Factor VHR2 haplotype: a risk factor for venous thromboembolism in individuals with absence of Factor V Leiden

Venous thromboembolism (VTE), including deep venous thrombosis (DVT) and pulmonary embolism (PE), occurs secondary to a number of hereditary and acquired disorders of hemostasis. A recently recognized polymorphism in Factor V (FV) gene H1299R (also named HR2) has been reported to be a possible risk factor for the development of VTE. The aim of this study is to evaluate the role of HR2 polymorphism in VTE in a group of Lebanese patients. Seventy-three VTE patients and 125 healthy subjects were examined for HR2. The average ages for the patients and controls were 45.0 +/- 19.1 years and 35.4 +/- 18.6 years, respectively. Sixty patients (82.2%) had DVT, eight patients (11%) had PE, and five patients (6.8%) had both. There was significant association between FV Leiden and VTE (p < 0.001). HR2 haplotype had a prevalence of 16.4% in patients.

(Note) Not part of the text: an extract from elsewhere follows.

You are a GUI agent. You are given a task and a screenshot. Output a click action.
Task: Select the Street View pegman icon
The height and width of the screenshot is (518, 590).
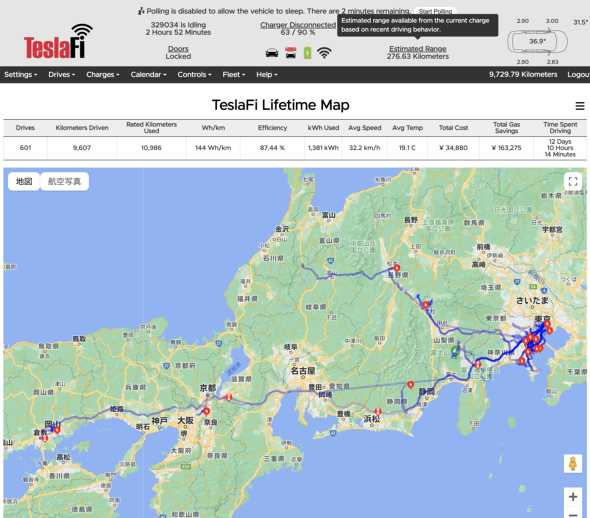point(573,463)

VTE patients with normal FV were 2.7 times more likely to have the HR2 haplotype as compared to controls with normal FV (p=0.036, 95% CI=1.04-7.06). We conclude that the FV HR2 haplotype significantly affects the risk of VTE in subjects with normal FV. This finding entails that screening for the HR2 haplotype should be done in VTE patients with normal FV Leiden results.